**Trecho do texto**
··········

Contratado pela Agência Nacional de Águas (ANA), o FGVces realizou um estudo de avaliação de custo-benefício de medidas de adaptação na Bacia do Rio Piancó-Piranhas-Açu, que compreende parte dos estados da Paraíba e do Rio Grande do Norte (assista a videoaula aqui). Os pesquisadores também calcularam o valor aproximado do custo da seca atual: cerca de R$ 3 bilhões entre julho de 2012 e julho de 2017. De acordo com os novos dados do Inmet, a seca acabou e a previsão para este ano é de chuva acima da média.

A região é uma das mais suscetíveis aos riscos da alteração no clima, e, em condições normais, já precisa enfrentar extremos de seca e chuva, embora os períodos de estiagem sejam muito mais frequentes. Analisando a série histórica de vazões para a bacia, os eventos muito secos foram observados em 55% do tempo. Mais de 70% das modelagens analisadas apontam a tendência de períodos secos ainda mais secos e mais frequentes. Os modelos são inconclusivos sobre cenários futuros com períodos muito chuvosos.

Com o objetivo de analisar medidas para adaptação da região a esse provável “novo normal”, o estudo avalia, num rol de medidas já planejadas ou frequentemente consideradas no planejamento hidrológico e que fazem sentido no contexto da bacia, quais seriam as mais custo-benéficas, em um horizonte de 50 anos. Além disso, quantifica a possível perda econômica decorrente da seca.

··········

**Dados**

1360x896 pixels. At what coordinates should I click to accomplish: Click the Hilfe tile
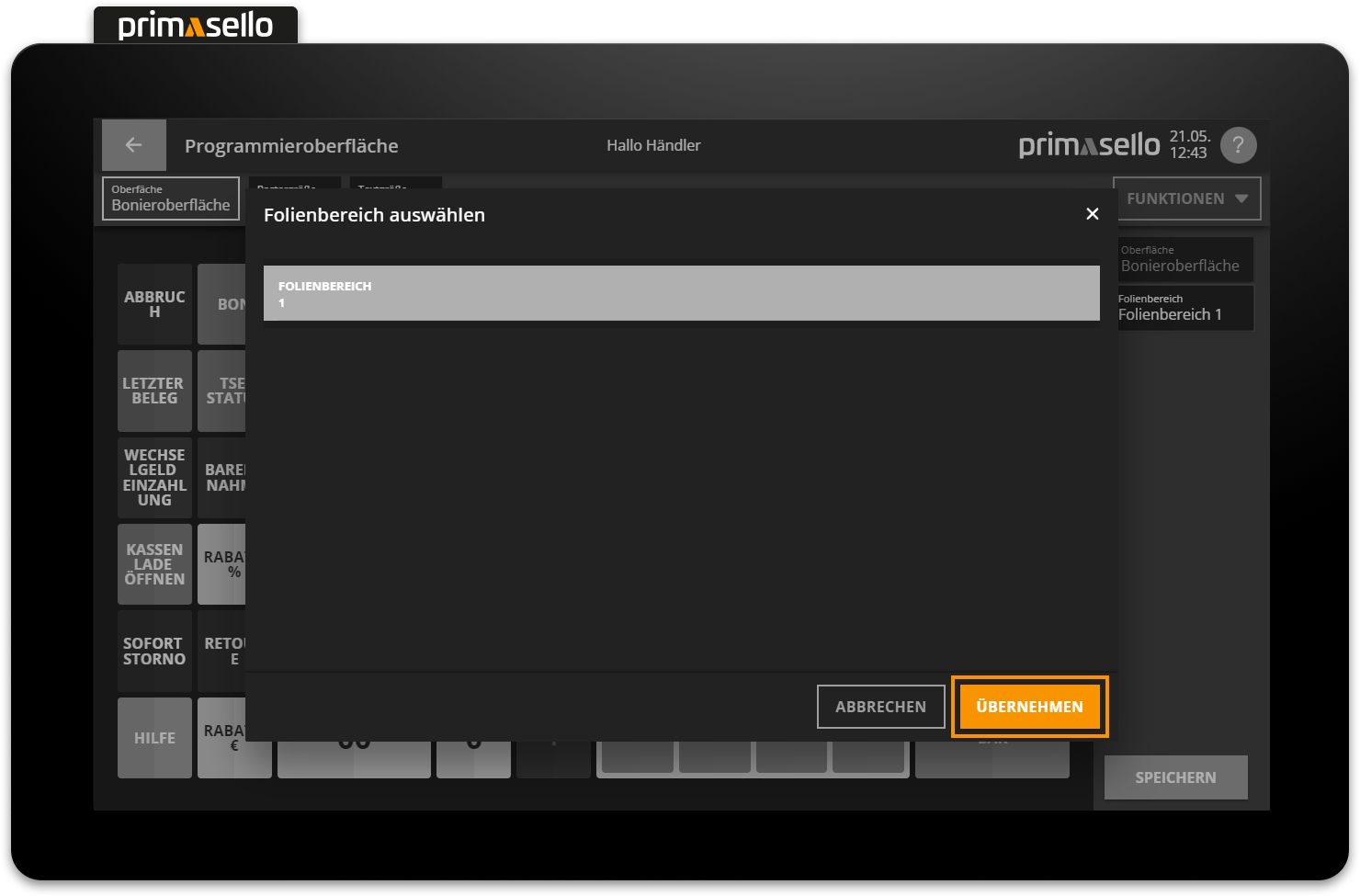pyautogui.click(x=154, y=738)
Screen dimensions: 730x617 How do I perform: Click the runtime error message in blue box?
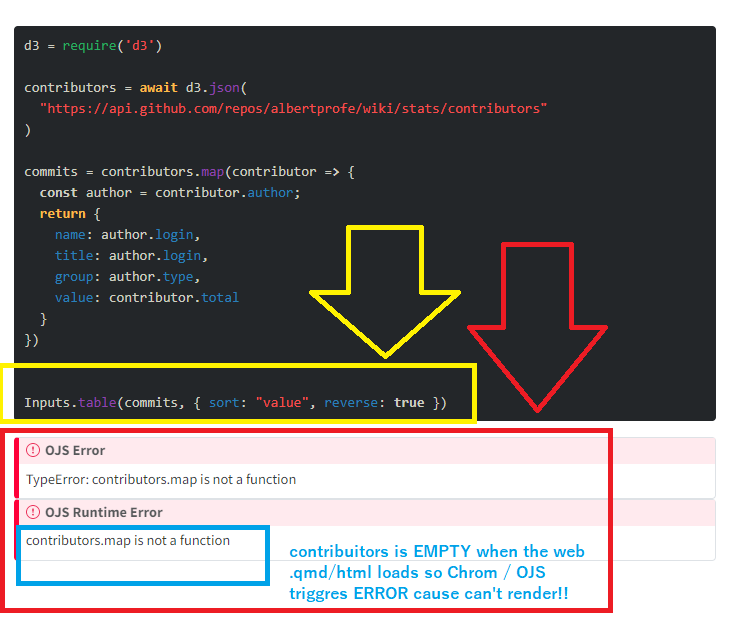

··········

**Objetivo**
Transcreva, sem nenhuma alteração, a parte do texto sobre a seca na Bacia do Rio Piancó-Piranhas-Açu que começa em "A região é uma" e termina em "decorrente da seca.".

**Resposta**
A região é uma das mais suscetíveis aos riscos da alteração no clima, e, em condições normais, já precisa enfrentar extremos de seca e chuva, embora os períodos de estiagem sejam muito mais frequentes. Analisando a série histórica de vazões para a bacia, os eventos muito secos foram observados em 55% do tempo. Mais de 70% das modelagens analisadas apontam a tendência de períodos secos ainda mais secos e mais frequentes. Os modelos são inconclusivos sobre cenários futuros com períodos muito chuvosos.

Com o objetivo de analisar medidas para adaptação da região a esse provável “novo normal”, o estudo avalia, num rol de medidas já planejadas ou frequentemente consideradas no planejamento hidrológico e que fazem sentido no contexto da bacia, quais seriam as mais custo-benéficas, em um horizonte de 50 anos. Além disso, quantifica a possível perda econômica decorrente da seca.